Find "This screenshot has height=386, width=709." and "Click help icon" in the records below. Copy the lines holding them and every line between, exactly, and no others.

[Stored records]
————————

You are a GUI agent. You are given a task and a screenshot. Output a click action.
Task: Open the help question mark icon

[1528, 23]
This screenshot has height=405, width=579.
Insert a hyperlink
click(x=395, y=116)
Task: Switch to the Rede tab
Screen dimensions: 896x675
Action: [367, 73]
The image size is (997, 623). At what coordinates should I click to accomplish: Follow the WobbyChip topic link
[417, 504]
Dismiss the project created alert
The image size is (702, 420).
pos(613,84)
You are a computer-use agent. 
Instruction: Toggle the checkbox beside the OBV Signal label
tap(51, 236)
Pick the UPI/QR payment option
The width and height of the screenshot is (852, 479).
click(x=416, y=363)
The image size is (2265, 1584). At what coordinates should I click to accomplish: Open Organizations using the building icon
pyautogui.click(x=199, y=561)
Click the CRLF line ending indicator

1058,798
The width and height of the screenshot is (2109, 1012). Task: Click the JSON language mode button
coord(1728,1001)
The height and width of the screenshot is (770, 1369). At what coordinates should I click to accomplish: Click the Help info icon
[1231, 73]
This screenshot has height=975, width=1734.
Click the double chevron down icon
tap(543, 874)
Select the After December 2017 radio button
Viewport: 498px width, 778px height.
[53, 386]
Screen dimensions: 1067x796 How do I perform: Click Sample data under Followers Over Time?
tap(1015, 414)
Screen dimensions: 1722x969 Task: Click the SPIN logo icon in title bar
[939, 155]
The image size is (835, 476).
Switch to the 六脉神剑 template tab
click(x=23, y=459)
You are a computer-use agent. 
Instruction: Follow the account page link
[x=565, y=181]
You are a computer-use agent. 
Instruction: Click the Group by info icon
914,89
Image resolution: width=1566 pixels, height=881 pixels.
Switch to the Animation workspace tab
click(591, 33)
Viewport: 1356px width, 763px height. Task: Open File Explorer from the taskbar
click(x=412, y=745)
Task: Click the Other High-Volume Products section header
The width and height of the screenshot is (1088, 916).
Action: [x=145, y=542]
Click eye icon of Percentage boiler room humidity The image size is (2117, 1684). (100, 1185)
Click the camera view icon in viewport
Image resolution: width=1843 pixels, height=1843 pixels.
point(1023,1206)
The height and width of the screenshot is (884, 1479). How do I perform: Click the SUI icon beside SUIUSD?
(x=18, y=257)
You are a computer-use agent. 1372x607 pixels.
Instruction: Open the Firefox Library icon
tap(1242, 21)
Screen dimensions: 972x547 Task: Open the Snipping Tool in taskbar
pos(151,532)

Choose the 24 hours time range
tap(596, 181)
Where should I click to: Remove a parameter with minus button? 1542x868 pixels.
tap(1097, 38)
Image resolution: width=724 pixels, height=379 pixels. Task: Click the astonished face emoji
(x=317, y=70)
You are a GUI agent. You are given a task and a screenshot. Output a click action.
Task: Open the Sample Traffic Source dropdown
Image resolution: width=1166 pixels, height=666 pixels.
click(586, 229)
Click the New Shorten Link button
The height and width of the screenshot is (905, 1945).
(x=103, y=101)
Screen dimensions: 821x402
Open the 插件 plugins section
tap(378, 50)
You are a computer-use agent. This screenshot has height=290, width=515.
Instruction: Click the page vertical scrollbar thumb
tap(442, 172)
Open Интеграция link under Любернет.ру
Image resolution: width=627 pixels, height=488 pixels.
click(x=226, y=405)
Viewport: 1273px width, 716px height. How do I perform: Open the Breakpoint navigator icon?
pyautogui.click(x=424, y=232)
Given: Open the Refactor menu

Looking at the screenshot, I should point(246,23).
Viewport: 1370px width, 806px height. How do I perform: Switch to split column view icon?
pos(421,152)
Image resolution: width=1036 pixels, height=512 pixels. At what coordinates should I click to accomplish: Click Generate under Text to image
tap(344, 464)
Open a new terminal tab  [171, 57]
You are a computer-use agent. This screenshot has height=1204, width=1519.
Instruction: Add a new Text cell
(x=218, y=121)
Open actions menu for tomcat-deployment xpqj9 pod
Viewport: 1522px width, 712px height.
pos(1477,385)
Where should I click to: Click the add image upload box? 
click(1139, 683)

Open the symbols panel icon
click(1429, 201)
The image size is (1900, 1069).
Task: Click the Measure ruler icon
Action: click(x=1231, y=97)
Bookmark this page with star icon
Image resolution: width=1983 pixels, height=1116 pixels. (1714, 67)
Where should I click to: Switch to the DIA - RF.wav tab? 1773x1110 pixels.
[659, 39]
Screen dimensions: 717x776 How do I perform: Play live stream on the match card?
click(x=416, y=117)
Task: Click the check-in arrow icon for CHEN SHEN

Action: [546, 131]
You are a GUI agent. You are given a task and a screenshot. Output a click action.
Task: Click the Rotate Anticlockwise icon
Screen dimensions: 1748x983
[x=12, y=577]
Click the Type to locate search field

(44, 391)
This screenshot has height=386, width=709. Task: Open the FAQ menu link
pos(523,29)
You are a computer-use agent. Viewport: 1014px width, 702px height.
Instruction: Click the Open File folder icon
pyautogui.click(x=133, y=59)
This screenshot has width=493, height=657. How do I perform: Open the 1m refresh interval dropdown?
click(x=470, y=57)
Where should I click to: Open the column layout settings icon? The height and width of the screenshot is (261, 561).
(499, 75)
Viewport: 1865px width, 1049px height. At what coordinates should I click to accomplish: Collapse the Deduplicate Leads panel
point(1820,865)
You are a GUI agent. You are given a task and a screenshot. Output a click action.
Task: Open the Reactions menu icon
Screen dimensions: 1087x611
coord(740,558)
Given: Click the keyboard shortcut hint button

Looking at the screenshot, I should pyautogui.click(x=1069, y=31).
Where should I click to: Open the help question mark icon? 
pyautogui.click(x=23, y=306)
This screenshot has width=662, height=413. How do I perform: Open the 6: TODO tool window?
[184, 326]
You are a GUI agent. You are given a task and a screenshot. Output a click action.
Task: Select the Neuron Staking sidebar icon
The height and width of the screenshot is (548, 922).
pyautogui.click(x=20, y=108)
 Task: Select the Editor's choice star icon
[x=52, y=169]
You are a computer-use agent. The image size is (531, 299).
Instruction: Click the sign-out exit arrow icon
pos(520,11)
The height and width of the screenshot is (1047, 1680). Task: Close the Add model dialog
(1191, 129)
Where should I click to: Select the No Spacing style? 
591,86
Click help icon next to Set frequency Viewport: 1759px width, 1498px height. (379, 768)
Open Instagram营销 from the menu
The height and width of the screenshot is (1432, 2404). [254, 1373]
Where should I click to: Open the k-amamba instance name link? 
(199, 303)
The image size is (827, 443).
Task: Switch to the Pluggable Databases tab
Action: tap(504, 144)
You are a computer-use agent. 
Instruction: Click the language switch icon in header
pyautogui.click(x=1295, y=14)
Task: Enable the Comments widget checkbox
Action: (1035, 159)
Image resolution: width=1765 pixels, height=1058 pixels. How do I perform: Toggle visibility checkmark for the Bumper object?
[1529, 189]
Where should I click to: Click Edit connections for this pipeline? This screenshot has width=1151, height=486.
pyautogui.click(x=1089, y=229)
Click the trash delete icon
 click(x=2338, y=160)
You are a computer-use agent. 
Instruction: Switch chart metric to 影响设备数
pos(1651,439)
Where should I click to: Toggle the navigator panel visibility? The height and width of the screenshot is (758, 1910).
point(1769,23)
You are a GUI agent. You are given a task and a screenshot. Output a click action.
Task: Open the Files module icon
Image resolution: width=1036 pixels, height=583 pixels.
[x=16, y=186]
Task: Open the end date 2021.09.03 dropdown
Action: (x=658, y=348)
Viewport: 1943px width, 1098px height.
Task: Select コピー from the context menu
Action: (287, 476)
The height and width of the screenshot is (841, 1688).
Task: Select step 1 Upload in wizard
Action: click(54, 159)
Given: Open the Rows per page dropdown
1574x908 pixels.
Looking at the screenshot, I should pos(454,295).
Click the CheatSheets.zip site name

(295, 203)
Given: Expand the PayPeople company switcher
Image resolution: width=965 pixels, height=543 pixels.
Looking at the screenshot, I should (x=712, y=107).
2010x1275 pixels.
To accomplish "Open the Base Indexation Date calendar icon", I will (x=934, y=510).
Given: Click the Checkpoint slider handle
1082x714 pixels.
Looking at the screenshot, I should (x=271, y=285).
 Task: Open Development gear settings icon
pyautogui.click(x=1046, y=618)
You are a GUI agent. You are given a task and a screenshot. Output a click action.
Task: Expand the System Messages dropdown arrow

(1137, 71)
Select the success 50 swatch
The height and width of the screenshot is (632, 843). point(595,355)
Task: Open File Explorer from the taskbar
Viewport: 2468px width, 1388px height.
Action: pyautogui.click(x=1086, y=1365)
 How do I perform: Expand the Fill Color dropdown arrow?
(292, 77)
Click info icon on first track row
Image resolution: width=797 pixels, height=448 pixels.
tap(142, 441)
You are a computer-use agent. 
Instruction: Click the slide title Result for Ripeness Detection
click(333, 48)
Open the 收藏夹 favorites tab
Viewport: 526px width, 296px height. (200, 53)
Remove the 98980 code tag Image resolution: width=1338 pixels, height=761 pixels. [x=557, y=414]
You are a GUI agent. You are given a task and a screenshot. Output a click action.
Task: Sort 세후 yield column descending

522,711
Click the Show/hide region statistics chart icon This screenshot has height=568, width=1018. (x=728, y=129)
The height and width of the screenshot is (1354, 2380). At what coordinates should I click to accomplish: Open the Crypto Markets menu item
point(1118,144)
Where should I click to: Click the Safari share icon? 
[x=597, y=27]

————————

• Result of this task
This screenshot has height=386, width=709. Task: Open the FAQ menu link
pos(523,29)
You are a computer-use agent. Viewport: 1014px width, 702px height.
Instruction: Click the Open File folder icon
pyautogui.click(x=133, y=59)
This screenshot has width=493, height=657. How do I perform: Open the 1m refresh interval dropdown?
click(x=470, y=57)
Where should I click to: Open the column layout settings icon? The height and width of the screenshot is (261, 561).
(499, 75)
Viewport: 1865px width, 1049px height. At what coordinates should I click to accomplish: Collapse the Deduplicate Leads panel
point(1820,865)
You are a GUI agent. You are given a task and a screenshot. Output a click action.
Task: Open the Reactions menu icon
Screen dimensions: 1087x611
coord(740,558)
Given: Click the keyboard shortcut hint button

Looking at the screenshot, I should pyautogui.click(x=1069, y=31).
Where should I click to: Open the help question mark icon? 
pyautogui.click(x=23, y=306)
This screenshot has width=662, height=413. How do I perform: Open the 6: TODO tool window?
[184, 326]
You are a GUI agent. You are given a task and a screenshot. Output a click action.
Task: Select the Neuron Staking sidebar icon
The height and width of the screenshot is (548, 922).
pyautogui.click(x=20, y=108)
 Task: Select the Editor's choice star icon
[x=52, y=169]
You are a computer-use agent. The image size is (531, 299).
Instruction: Click the sign-out exit arrow icon
pos(520,11)
The height and width of the screenshot is (1047, 1680). Task: Close the Add model dialog
(1191, 129)
Where should I click to: Select the No Spacing style? 
591,86
Click help icon next to Set frequency Viewport: 1759px width, 1498px height. (379, 768)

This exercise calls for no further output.